*What is required:*
Within the data, how many lines hold the word "computer"? Answer with nothing but the number.

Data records
################

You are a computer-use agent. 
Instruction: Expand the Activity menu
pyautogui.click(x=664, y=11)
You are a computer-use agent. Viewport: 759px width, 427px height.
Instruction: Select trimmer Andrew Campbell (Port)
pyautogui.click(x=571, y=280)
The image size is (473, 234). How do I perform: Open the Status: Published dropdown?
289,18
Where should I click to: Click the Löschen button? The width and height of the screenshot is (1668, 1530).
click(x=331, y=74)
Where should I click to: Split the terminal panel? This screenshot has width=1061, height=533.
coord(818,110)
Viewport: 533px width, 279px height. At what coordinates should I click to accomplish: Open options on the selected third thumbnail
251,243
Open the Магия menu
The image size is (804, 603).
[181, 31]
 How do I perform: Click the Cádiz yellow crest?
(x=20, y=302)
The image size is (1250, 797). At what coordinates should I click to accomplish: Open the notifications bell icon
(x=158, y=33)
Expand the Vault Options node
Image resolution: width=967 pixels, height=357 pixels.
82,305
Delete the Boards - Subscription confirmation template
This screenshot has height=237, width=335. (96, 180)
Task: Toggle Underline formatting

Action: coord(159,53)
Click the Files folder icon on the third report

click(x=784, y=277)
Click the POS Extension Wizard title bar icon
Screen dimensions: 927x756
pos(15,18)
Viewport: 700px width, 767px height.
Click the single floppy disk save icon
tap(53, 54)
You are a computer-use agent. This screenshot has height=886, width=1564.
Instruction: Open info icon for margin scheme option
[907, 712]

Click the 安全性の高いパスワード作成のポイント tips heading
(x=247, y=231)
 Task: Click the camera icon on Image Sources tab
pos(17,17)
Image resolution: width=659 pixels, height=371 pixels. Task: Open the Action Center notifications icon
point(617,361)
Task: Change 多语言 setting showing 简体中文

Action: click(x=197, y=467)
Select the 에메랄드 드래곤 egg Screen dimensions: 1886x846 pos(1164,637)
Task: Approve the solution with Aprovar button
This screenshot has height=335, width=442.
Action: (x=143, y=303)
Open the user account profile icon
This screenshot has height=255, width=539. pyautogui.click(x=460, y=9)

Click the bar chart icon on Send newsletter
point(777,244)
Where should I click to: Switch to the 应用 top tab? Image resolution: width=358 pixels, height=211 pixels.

################

*Answer:*
3